The office belongs to Rev. Michael Bechard, the 42-year-old Roman Catholic campus chaplain. He and Audrey, the dog he rescued, are there together before mass begins at noon on Wednesday.
|Photo by Zara McAlister|
|Rev. Michael Bechard brings his dog Audrey to work every day.|
Mass is part of Bechard’s regular schedule as a campus chaplain. Clad in white and purple clerical robes, he stands in front of 10 students during a service in the small chapel. It’s Lent in the Christian calendar, a time for prayers, penance and fasting.
During his sermon, Bechard acknowledges Lent can be a hard time for students, who are busy juggling exams and final papers on top of searching for summer jobs. This Lent, he is encouraging students to try to alleviate other people’s pain and suffering.
After mass is over, he greets a student who attended.
“This is one of my best friends, Teresa Benincasa-Sweeting,” he said. Bechard has been her pastor for 12 years. Benincasa-Sweeting, 33, enjoys his sermons because he makes the liturgy accessible and relatable to students.
“I’ve seen him become more confident in his preaching over the years,” she said.
Bechard has some down time before he teaches a liturgy and sacraments class in the same building. He is one of two campus chaplains who teach courses and has been doing so since 2000 when he completed his studies at the University of Notre Dame in Indiana.
The pastor’s daily schedule may appear rigid, but he says he does more than just conduct mass or teach.
“Prayers are the only rhythm in my schedule; everything else is up for grabs,” he said.
“That’s why I love my job. There’s little routine. Every day I get to do something and meet someone new.”
As a pastor, he makes meeting someone new a priority, says Annette Donovan Panchaud, a fellow minister on campus.
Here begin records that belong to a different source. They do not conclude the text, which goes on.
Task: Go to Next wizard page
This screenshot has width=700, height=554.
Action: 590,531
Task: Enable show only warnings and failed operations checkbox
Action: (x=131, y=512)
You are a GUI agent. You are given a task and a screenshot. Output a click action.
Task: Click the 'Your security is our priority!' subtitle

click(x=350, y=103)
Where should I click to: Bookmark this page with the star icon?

Panchaud often spends time with Bechard running free coffeehouses to feed the mentally ill and the homeless at the Sisters of St. Joseph hospitality centre on Dundas Street. Between jam sessions with the student choir, Panchaud says, Bechard is often the first person to go over and speak with some of the marginalized people, who are otherwise ignored on a daily basis.
Besides connecting with people in times of sorrow or joy, Bechard is the glue that keeps all of the ministers together, she says.
“He always knows what the other chaplains are doing.”
Bechard works closely with campus chaplains of other faiths to reflect on common experiences and bring people together. For example, after students use cadavers for their medical and anatomy classes, the chaplains hold services to honour the bodies. They also conduct communal Remembrance Day ceremonies and have memorials for students who died or committed suicide.
When it’s time for class, Bechard takes off his ceremonial robes to reveal jeans, a light blue buttoned up shirt and a brown leather jacket, which he says is comfortable attire suitable for teaching.
A student walks into the classroom, and he rushes over to tell her he likes her new hairstyle. He knows many of his students from his chaplaincy on campus, and he likes to see them in another context.
|Photo by Zara McAlister|
|Rev. Michael Bechard teaches his small liturgy and sacraments class at Wemple Hall.|
His teaching style is laid back. When a student asks about the class average on the last assignment, Bechard responds, “You had to be higher than God to get above a 90 per cent.”
The pastor’s face lights up when he starts talking about student final term projects, which reminds him of his own interests.
This summer, Bechard will once again become a student. He plans to travel to Ireland to study Celtic spirituality with a group of monks who have PhDs. Once class is over, he will join the monks on a spiritual retreat.
“I love those off-the-beaten-track trips when you can learn about new cultures and traditions.”